On le voit, les différents scenarios proposés pour « 421 » n’hésitèrent plus à faire largement référence à l’actualité internationale : vague d’attentats islamistes à Paris (1985-1986), dislocation de l’URSS (1989-1991), Première Guerre du Golfe en Irak (1990-1991), opérations de la CIA… En 1992, « 421 » est cependant interrompu, pour ne pas dire effectivement renvoyé à sa retraite, cédant la place à d’autres séries policières, parfois plébiscitées depuis plusieurs années, dont « Jérôme K. Jérôme Bloche » (1982), « Soda » (1986) ou les éternels « Tif et Tondu » (repris par le duo Sikorski/Lapière entre 1990 et 1997).
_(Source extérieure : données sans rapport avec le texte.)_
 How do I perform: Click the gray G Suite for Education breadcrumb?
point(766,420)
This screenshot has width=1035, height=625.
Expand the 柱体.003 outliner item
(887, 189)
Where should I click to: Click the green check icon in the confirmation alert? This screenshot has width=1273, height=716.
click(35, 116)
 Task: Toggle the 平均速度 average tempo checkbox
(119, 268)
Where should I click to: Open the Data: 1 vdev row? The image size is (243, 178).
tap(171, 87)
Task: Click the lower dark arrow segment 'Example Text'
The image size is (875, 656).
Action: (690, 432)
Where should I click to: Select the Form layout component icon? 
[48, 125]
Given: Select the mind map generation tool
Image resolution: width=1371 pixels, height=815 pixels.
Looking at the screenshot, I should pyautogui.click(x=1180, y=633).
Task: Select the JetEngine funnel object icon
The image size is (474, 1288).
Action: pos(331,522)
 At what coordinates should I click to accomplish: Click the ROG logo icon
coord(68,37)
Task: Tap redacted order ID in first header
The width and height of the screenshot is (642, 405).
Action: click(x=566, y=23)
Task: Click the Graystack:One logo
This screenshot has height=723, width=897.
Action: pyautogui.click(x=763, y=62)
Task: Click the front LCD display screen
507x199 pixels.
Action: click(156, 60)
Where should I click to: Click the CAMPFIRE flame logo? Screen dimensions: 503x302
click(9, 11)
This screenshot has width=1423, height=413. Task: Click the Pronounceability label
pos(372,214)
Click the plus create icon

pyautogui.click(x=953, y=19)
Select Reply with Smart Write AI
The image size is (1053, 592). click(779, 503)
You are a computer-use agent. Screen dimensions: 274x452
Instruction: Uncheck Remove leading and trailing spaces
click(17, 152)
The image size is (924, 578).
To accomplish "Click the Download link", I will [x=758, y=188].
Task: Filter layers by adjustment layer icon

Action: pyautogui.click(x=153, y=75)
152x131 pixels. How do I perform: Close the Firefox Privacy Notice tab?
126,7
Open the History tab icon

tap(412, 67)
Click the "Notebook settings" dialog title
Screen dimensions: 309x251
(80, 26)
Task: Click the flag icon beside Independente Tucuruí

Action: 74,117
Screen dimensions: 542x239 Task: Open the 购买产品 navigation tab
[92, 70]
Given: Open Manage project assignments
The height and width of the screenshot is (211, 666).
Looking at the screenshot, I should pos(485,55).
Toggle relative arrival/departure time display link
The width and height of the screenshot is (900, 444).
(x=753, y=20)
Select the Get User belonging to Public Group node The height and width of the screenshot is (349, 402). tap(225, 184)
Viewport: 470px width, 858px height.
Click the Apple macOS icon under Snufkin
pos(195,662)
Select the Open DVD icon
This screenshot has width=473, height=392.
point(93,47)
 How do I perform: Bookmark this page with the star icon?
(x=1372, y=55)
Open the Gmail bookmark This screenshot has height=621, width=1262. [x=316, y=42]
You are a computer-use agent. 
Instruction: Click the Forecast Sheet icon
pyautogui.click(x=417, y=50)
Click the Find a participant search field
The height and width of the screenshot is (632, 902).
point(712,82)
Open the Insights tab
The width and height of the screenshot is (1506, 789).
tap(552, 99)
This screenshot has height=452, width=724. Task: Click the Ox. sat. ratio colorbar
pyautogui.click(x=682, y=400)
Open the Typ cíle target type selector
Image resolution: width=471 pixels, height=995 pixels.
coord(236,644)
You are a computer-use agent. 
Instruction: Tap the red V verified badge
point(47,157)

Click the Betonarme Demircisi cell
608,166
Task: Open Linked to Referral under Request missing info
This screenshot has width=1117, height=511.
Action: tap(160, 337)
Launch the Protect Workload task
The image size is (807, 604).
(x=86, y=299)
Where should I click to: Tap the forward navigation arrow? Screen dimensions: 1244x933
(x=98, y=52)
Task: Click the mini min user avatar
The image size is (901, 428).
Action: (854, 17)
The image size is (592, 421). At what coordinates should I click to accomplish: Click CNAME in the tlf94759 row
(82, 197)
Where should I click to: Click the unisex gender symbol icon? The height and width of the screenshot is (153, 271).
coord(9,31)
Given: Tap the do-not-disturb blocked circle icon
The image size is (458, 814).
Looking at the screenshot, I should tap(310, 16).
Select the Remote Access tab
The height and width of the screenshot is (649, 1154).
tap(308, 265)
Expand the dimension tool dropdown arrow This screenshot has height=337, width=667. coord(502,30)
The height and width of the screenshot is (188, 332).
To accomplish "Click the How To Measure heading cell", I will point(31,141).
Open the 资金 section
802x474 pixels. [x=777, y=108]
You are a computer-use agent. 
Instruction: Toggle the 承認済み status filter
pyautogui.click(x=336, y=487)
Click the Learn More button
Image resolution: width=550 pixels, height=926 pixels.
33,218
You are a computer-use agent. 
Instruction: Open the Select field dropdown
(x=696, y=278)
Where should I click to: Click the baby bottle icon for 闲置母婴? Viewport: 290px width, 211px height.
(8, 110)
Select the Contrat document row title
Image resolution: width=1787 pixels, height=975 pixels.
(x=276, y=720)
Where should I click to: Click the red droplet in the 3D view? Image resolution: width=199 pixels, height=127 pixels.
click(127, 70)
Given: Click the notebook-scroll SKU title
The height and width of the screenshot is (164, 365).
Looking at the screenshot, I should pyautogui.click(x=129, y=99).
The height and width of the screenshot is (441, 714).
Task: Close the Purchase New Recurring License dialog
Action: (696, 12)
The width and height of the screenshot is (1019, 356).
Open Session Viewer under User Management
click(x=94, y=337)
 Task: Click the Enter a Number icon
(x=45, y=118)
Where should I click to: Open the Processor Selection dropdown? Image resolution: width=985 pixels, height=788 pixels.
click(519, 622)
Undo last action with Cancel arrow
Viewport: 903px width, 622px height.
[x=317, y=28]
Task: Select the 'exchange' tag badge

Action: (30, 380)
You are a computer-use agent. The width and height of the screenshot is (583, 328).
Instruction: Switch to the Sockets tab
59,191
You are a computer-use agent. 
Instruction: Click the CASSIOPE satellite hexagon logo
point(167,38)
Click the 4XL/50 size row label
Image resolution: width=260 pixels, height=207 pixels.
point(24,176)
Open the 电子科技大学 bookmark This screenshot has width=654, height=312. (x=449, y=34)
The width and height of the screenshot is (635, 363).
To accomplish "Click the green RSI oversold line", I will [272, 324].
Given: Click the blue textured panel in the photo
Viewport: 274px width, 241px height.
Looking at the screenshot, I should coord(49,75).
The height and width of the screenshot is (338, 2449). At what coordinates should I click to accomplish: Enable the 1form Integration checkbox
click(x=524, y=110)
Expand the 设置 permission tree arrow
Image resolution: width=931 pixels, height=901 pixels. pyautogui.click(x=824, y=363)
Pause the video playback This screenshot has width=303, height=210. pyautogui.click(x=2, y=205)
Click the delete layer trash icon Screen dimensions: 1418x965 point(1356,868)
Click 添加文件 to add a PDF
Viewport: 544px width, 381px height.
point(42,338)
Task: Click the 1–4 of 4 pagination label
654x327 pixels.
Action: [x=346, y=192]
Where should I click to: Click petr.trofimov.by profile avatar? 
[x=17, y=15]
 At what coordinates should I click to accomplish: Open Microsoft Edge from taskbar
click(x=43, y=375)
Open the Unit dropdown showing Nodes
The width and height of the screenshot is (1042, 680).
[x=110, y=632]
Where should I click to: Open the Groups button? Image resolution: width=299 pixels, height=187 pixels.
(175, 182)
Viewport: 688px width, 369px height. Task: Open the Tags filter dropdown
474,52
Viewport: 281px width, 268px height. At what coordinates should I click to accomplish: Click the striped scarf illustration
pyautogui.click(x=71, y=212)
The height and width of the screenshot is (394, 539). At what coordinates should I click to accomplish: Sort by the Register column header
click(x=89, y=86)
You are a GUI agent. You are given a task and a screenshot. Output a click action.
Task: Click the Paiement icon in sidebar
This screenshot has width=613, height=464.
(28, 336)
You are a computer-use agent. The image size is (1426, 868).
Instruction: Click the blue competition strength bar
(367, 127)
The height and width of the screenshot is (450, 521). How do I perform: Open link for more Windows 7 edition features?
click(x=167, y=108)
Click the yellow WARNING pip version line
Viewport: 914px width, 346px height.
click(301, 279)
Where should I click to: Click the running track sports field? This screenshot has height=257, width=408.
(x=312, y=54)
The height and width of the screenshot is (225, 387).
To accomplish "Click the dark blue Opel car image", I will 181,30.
Quelles suites étaient prévues par les auteurs ? Nous vous laisserons la surprise de ces dévoilements, commentés au cœur du tome 3 de l’intégrale. Tout au plus pourrons-nous in fine vous montrer cette planche inédite, promesse d’une aventure spin off qui aurait pu redémarrer sur les chapeaux de roues. Qui sait ? Tel James Bond, « 421 (ou Morgane) will return » ?
Annoncé pour octobre 2022 chez Fluide glacial, « Hollywoodland », prochain ouvrage d’un diptyque signé par Maltaite et Zidrou (tome 2 prévu en juin 2023), sera pour sa part consacré aux cent ans du rêve hollywoodien. Une autre manière de songer à l’aventure, sur case et grand écran…
En complément de ce dossier, nous laissons la parole à Éric Maltaite (merci à lui pour ses réponses) :
La période évoquée (1988-1992) fut celle des grands bouleversements chez Dupuis et dans Spirou : Stephen Desberg et vous-même avez-vous dû lutter âprement pour défendre la prépublication de votre série ?
Éric Maltaite : « Oh, ça a commencé bien avant, en fait dés l’arrivée de Philippe Vandooren. Il est dit quelque part qu’il voulait recentrer le journal vers l’humour (…), mais en fait il n’aimait pas la BD dite « classique ». Il voulait du renouveau à tout prix et ça passait par la case nettoyage. Même mon père en a été la victime, exit « Isabelle » ! Dés « L’Empire du milieu », la pression était là pour « 421 ». Ce qui nous sauvait, c’était de bonnes ventes : avec les retirages et la version néerlandaise, l’on vendait aux alentours de 30 000 exemplaires, plus ou moins. Mais Van Do était très fort : il a fini par avoir notre peau… »
Comment fonctionnait au juste votre duo lors de la réalisation d’un nouvel album : une réflexion commune sur le thème central ou les grandes orientations scénaristiques, ou plus simplement des planches dessinées à partir d’un scénario entièrement rédigé ?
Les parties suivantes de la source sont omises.